Pyridostigmine Mitigates Methotrexate-Induced Liver Fibrosis in Rats: Association with Changes in BMP-9, SIRT1, and Endoglin Expression

Ulusan, Mehmet; Erdogan, Mumin; Simsek, Ozkan; ÜSTÜNDAĞ, HİLAL; Dogan, Zafer; Ciftci, Bertug; Kocamuftuoglu, Mesih; ORHAN, İMDAT; Erbas, Oytun

doi:10.3390/biomedicines13061502

Pyridostigmine Mitigates Methotrexate-Induced Liver Fibrosis in Rats: Association with Changes in BMP-9, SIRT1, and Endoglin Expression

Ulusan M., Erdogan M. A., Simsek O., ÜSTÜNDAĞ H., Dogan Z., Ciftci B. B., ...Daha Fazla

Biomedicines, cilt.13, sa.6, 2025 (SCI-Expanded, Scopus)

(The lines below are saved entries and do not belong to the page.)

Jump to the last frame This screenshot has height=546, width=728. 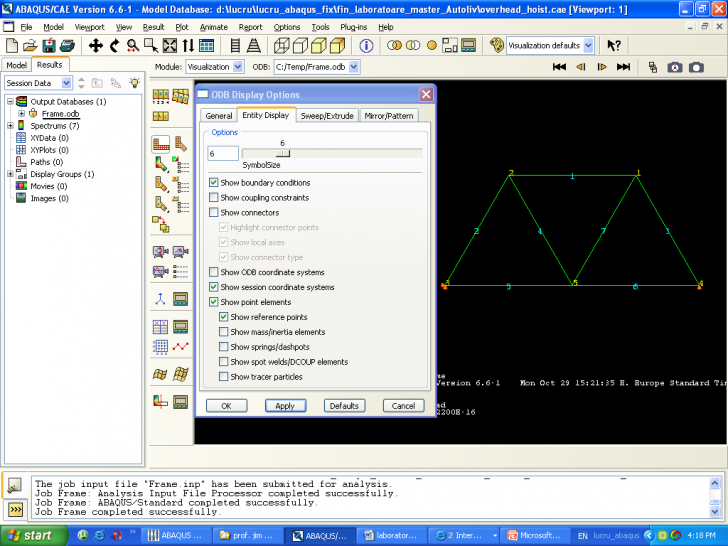(x=623, y=67)
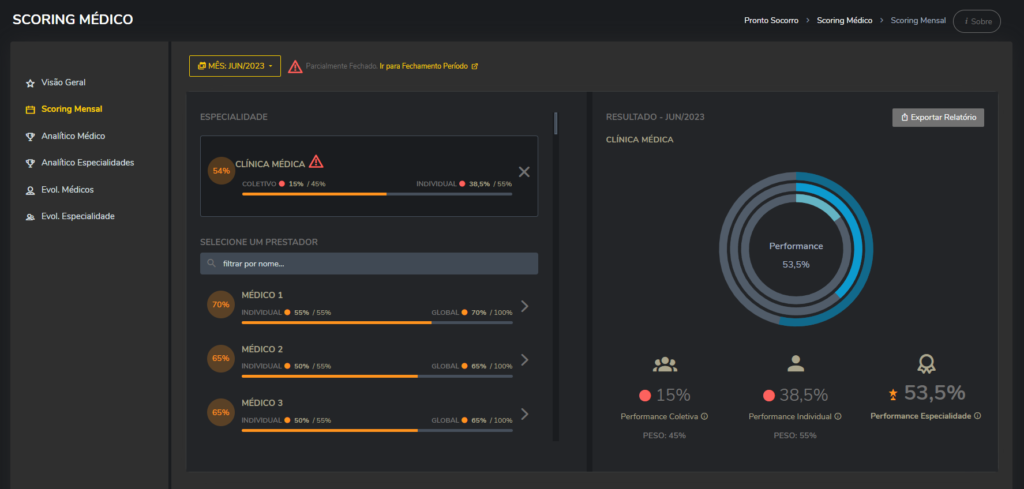Follow the Ir para Fechamento Período link
The height and width of the screenshot is (489, 1024).
424,66
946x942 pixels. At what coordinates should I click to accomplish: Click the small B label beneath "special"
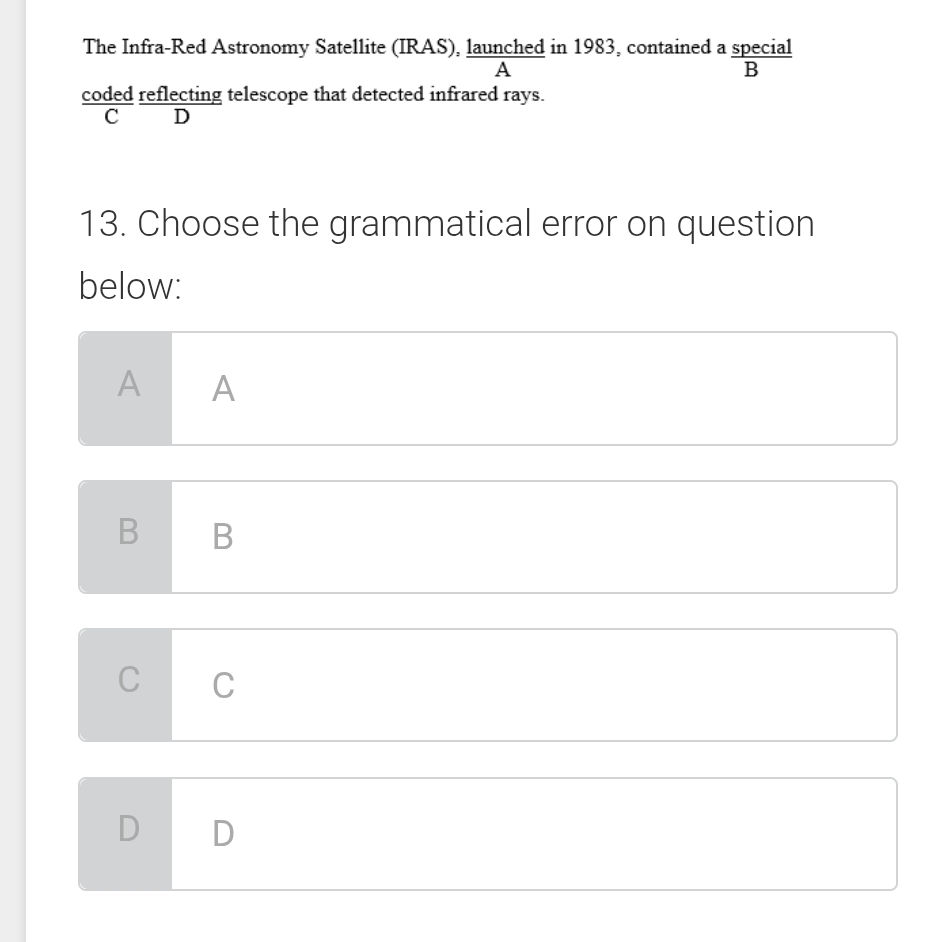(x=751, y=70)
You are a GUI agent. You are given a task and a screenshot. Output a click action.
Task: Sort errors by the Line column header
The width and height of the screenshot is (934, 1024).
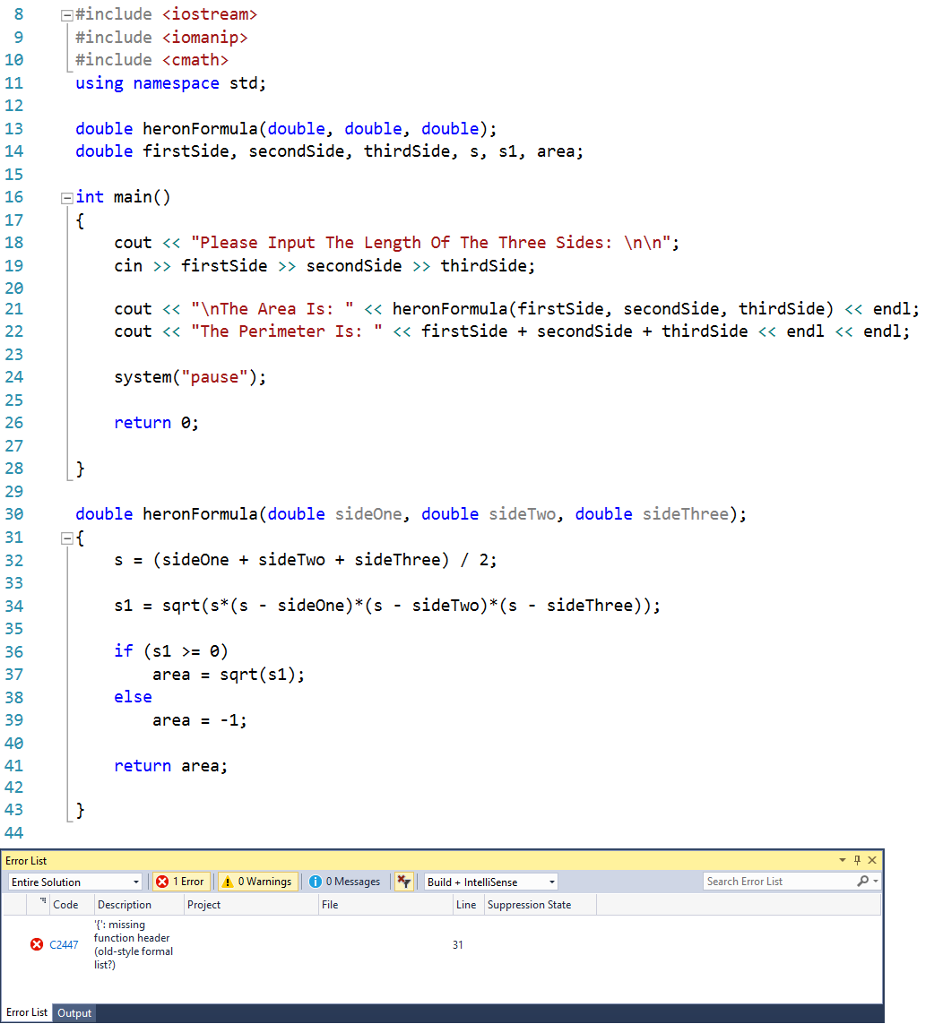[466, 905]
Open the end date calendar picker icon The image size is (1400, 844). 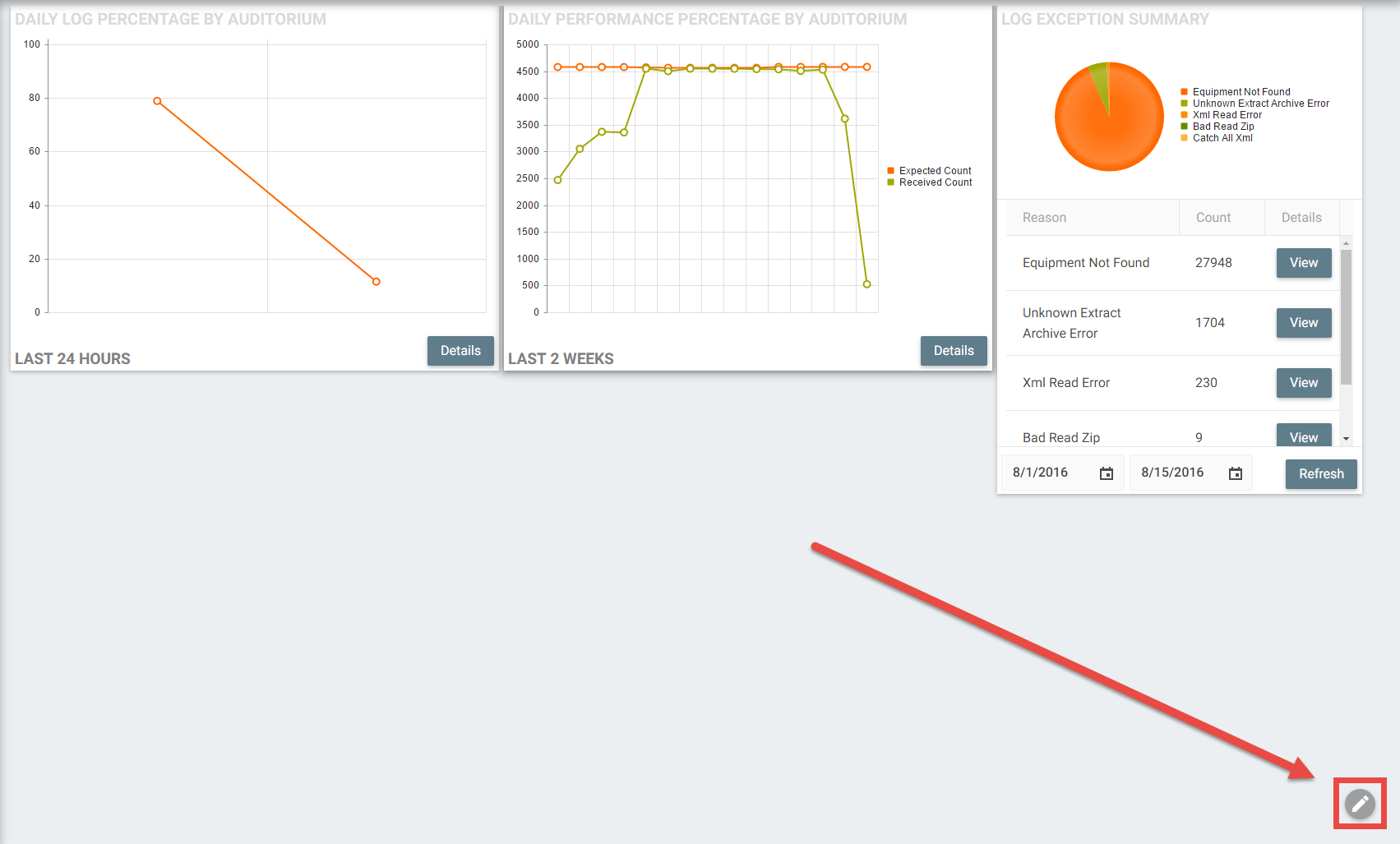click(1235, 473)
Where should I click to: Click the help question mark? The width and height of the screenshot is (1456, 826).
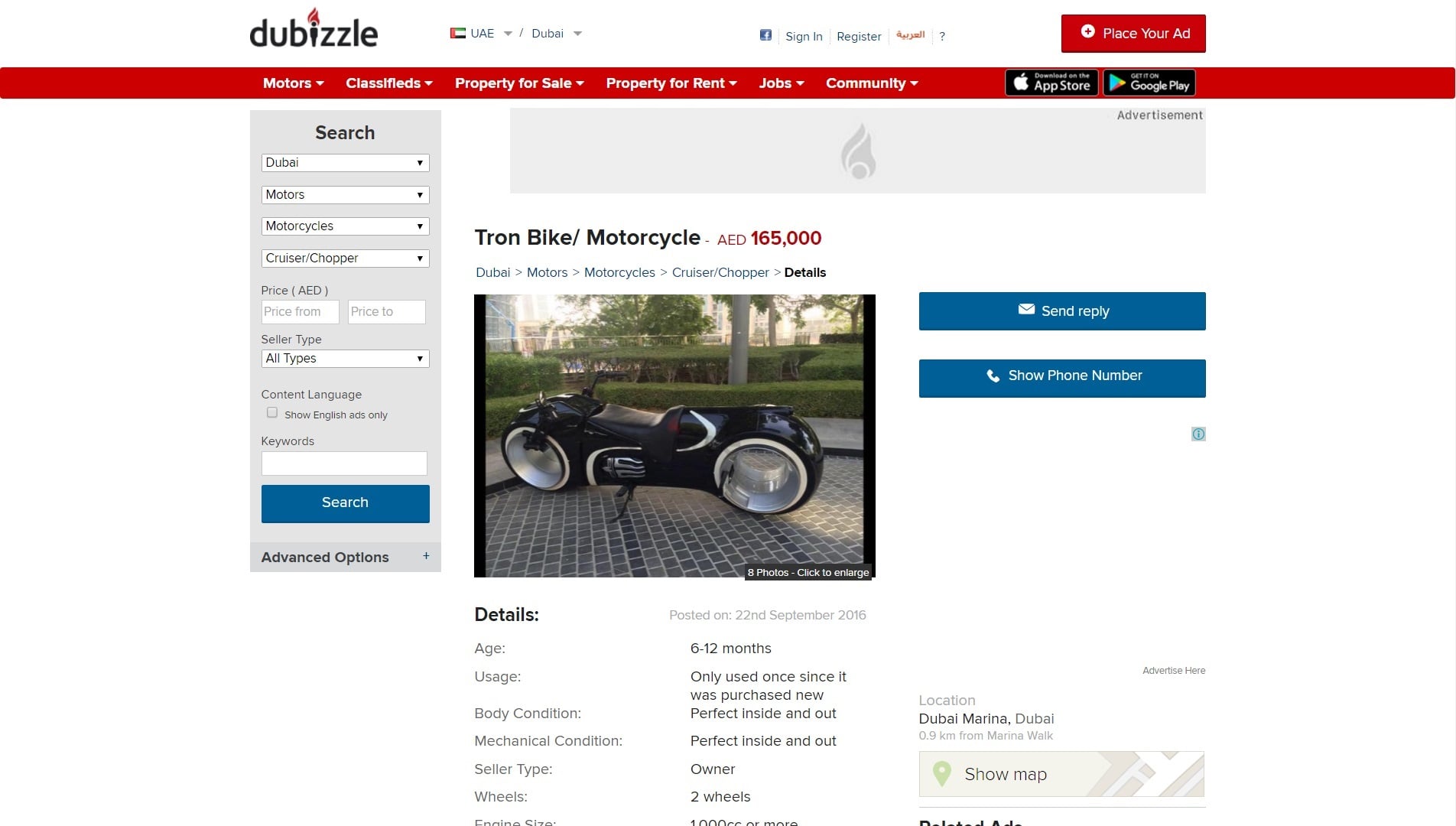942,36
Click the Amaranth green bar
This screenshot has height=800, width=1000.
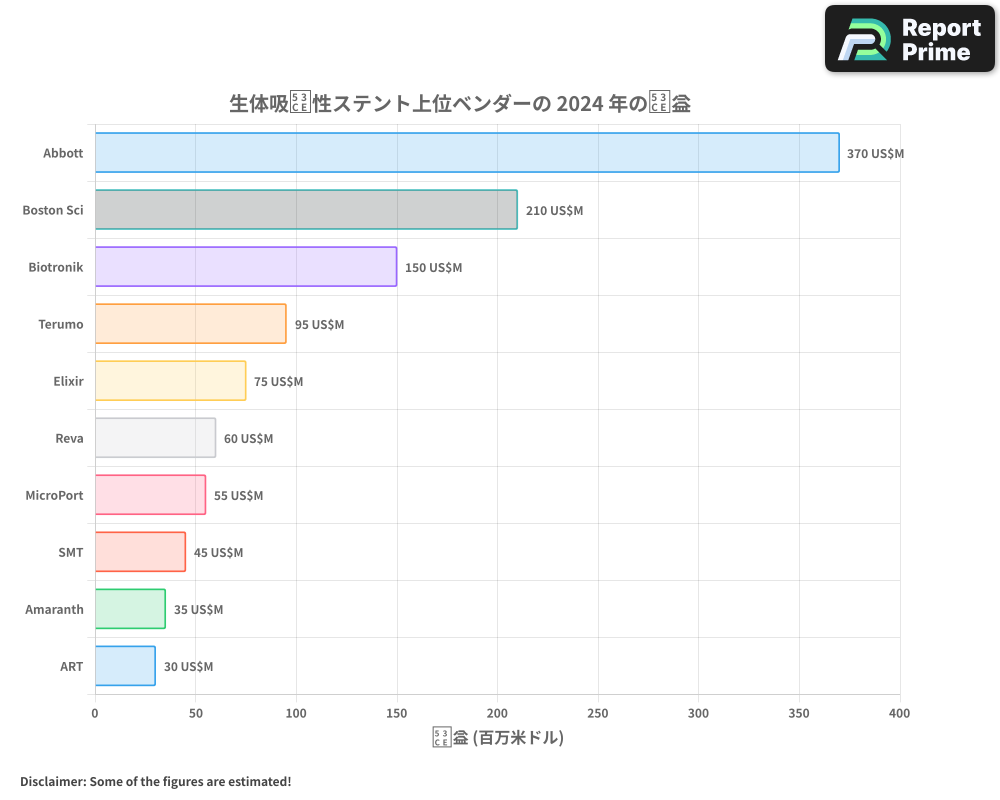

Yayın Türü: Makale / Tam Makale
Cilt numarası: 13 Sayı: 6
Basım Tarihi: 2025
Doi Numarası: 10.3390/biomedicines13061502
Dergi Adı: Biomedicines
Derginin Tarandığı İndeksler: Science Citation Index Expanded (SCI-EXPANDED), Scopus, BIOSIS, Directory of Open Access Journals
Anahtar Kelimeler: fibrosis, liver injury, methotrexate, oxidative stress, pyridostigmine, sirtuin 1
Erzincan Binali Yıldırım Üniversitesi Adresli: Evet

Özet

Background and Objectives: Methotrexate (MTX) is a widely utilised pharmaceutical agent in the treatment of various malignancies and inflammatory diseases. However, its clinical utility is often constrained by its potential for hepatotoxicity. Although pyridostigmine is a well-established reversible acetylcholinesterase inhibitor, its potential therapeutic role in preventing hepatic injury remains incompletely defined. The present study aimed to investigate whether pyridostigmine provides protective effects against MTX-triggered liver damage in a rat model. Methods: Thirty-six female Wistar albino rats randomly assigned to three groups: control (n = 12), MTX + saline (n = 12), and MTX + pyridostigmine (n = 12). Hepatotoxicity was induced by a single-dose MTX injection (20 mg/kg), followed by daily oral administration of either pyridostigmine (5 mg/kg) or saline for ten consecutive days. Hepatic function markers, oxidative stress parameters, fibrosis-associated mediators, and histopathological changes were assessed. Results: Pyridostigmine significantly attenuated MTX-induced elevations in plasma alanine aminotransferase (p < 0.05) and cytokeratin-18 levels (p < 0.001), and reduced liver and plasma malondialdehyde (MDA) levels (p < 0.05). Additionally, pyridostigmine treatment resulted in reduced levels of transforming growth factor-beta (p < 0.05), bone morphogenetic protein-9 (p < 0.001), and endoglin levels (p < 0.05), as well as increased sirtuin 1 level (p < 0.05). Histopathological examination revealed that pyridostigmine treatment significantly reduced MTX-induced hepatocyte necrosis, fibrosis, and cellular infiltration. Conclusions: Pyridostigmine exerted hepatoprotective effects against MTX-induced liver injury by attenuating oxidative stress, restoring SIRT1 expression, and suppressing pro-fibrotic signaling. These findings indicate that pyridostigmine may hold therapeutic potential for the prevention of MTX-associated hepatotoxicity.